Don’t “hate on” someone for asking questions! If they don’t know, they don’t know. Simply provide a link where the individual can read and make up their own mind.
…billionaires don’t like democracy…
OTOH, can we find examples of, say, the Forum for Education and Democracy supporting elected boards via an electorate fully informed of the duties and responsibilities of the board members?
I’d be happy to see board members thoroughly educated on the meaning of their oath of office (e.g. via Robert Strauss’ education judgment rule), regardless of whether they are elected or appointed.
Of course businessmen would favor mayoral control. Businesses are not democracies. Having elected school boards is messy, but it does empower the populace.
I am so looking forward to the next presidential election.
Need to buy the Duncan some walking shoes cause he WILL BE OUTTA OF HERE!!
Obama let the Educational system down…he has let the bridges fall down..
After catching the 911 creep, I guess he thought his job was over.
“After catching the 911 creep. . . ” HA HA! Kabuki theatre at its finest.
In all fairness, my union supported it twice. Why they did so I have no idea.
It is as true today as it was in the 1920s and 1930s: one of the major roadblocks to re-building a real labor movement is the poor character and poor judgment (and corruption) of the very people who are currently in charge of what’s left of our labor movement. It’s sad when the head of the American Federation of Teachers has never been a teacher (or worked in any school in any way, shape, or form).
Yes, the UFT has always supported some form of centralized control and signs are pointing to their continued support this time albeit with some tweaks. The UFT leadership seems to believe that one day they will get their mayor of choice despite not being able to since – my memory lapses here – maybe briefly in 1988. The highlight was the 3 people they endorsed in 2001, one after another as each one faded, that led to Michael Bloomberg’s takeover. Now they wear buttons proudly showing 12-31-13 his last day in office. Reminds me of the Giulani countdown. And the Koch one too.
And Flerp is right — none of the candidates or the UFT are really offering a serious alternative. Having worked under every type of system from 1967 through 2005 I have lots of ideas that might work that involve school level bottom up democratically run schools. We can have that system if they make me czar.
Thanks for the response on that issue, Norm. I’d be interesting to hear some of your ideas. My sense is that despite all the tough talk about how awful Bloomberg has been, at most we’ll see very minor tweaks to his approach under our next mayor, whoever it is.

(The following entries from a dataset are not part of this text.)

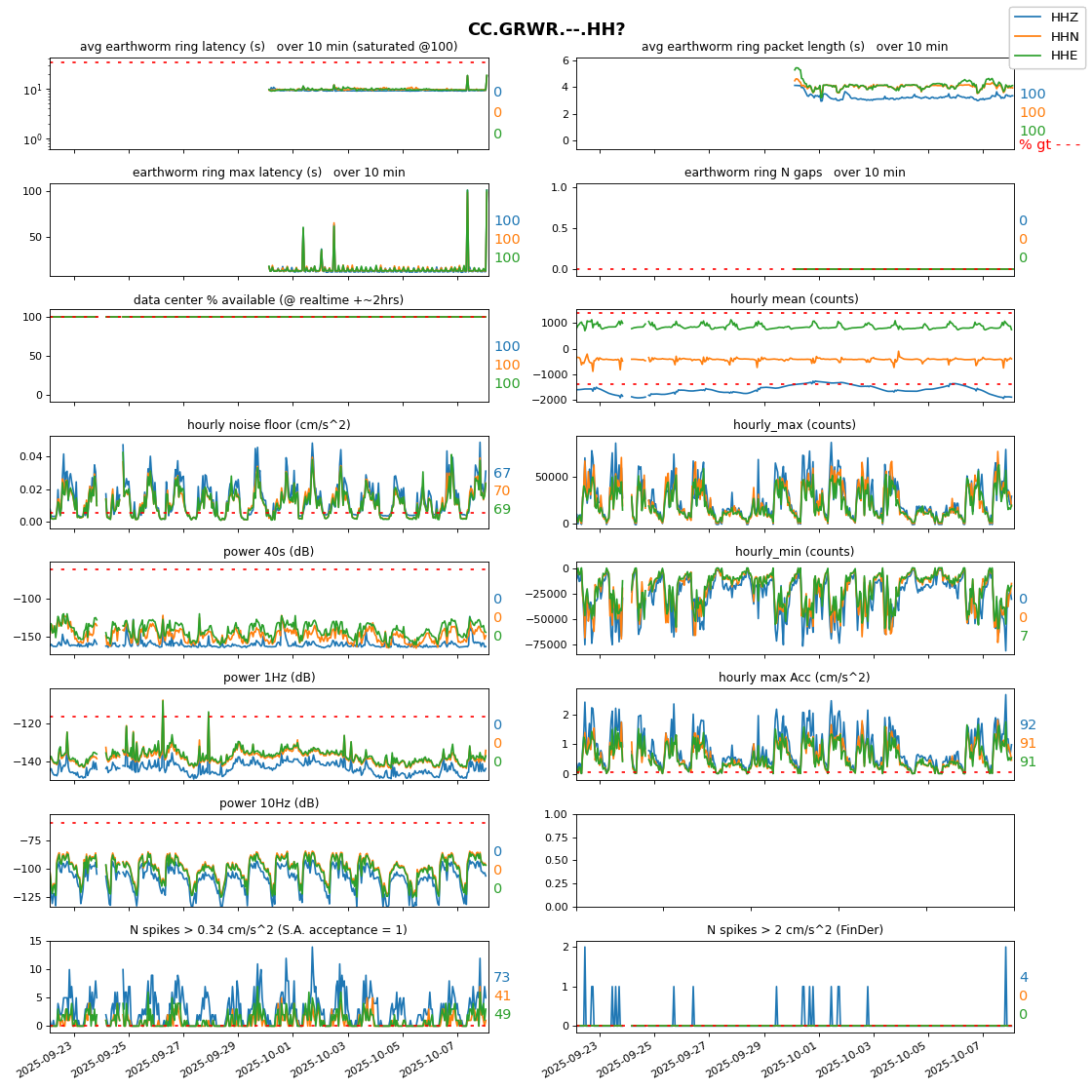Click the 'avg earthworm ring latency' plot title

coord(268,47)
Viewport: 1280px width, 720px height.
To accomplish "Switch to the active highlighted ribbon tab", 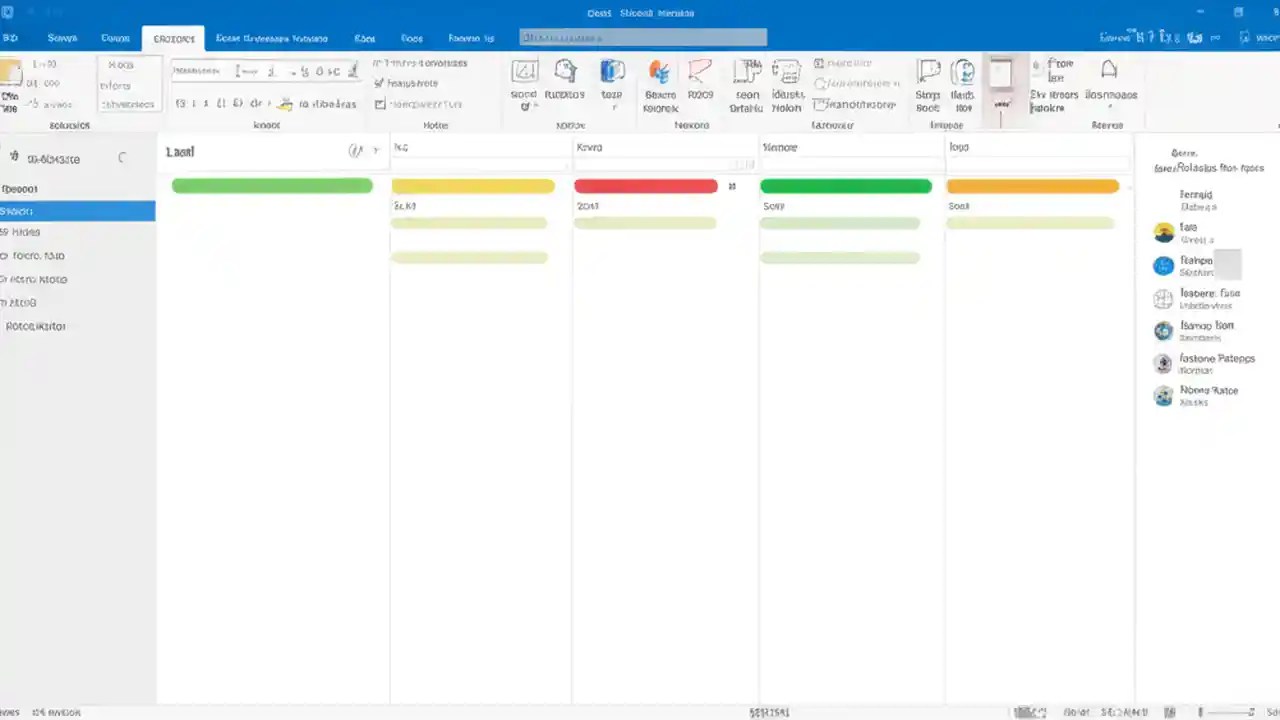I will click(173, 38).
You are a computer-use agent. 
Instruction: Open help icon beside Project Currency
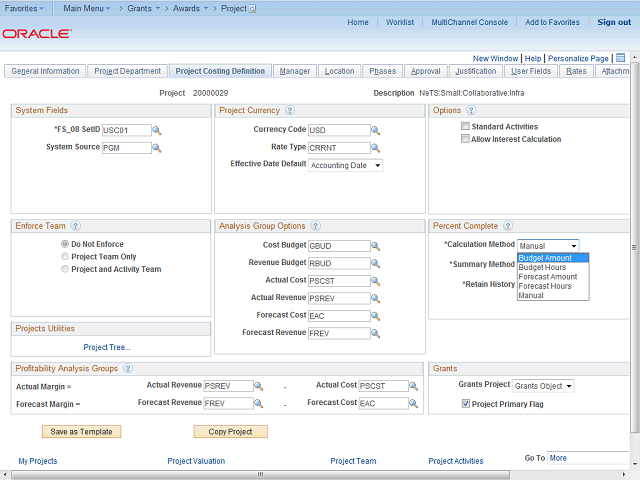289,110
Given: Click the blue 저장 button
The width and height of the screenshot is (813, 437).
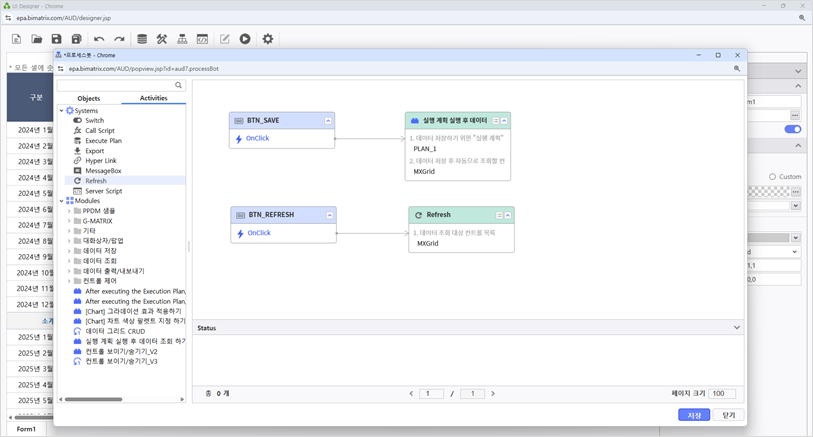Looking at the screenshot, I should click(694, 415).
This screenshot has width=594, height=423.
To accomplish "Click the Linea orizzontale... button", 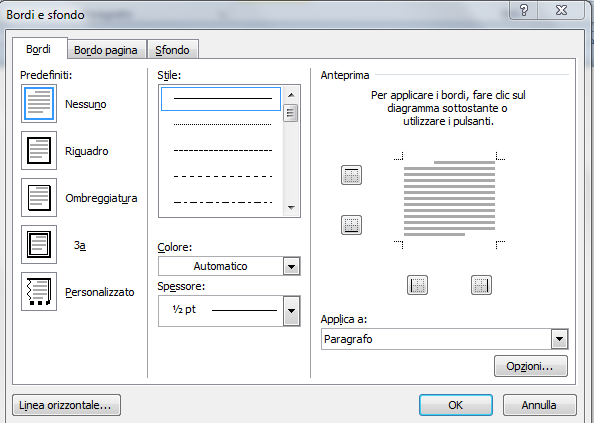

I am in favor of school boards, however, they are so divided they can’t possibly change anything. In Milwaukee, I supported mayoral control partially for that reason but also my good friend Tom Barrett is mayor and he received 5 of my books with the intent of really changing the system within the public schools and, yes, with unions in tact and teachers in the lead.
Of course mayoral control didn’t go through and the board remains inept and the Governor is intent on closing schools and replacing them with vouchers. But the people of my former state wanted Walker instead of Tom so the beat goes on. I left Wisconsin partially because of Walker but more because of the not so bright people that voted for him. It isn’t just that he doesn’t have a college degree. It’s that he doesn’t have one because he was caught with campaign violations running for student government. Not to mention Koch bros policies to destroy education
Oh well, sometimes the masses are asses.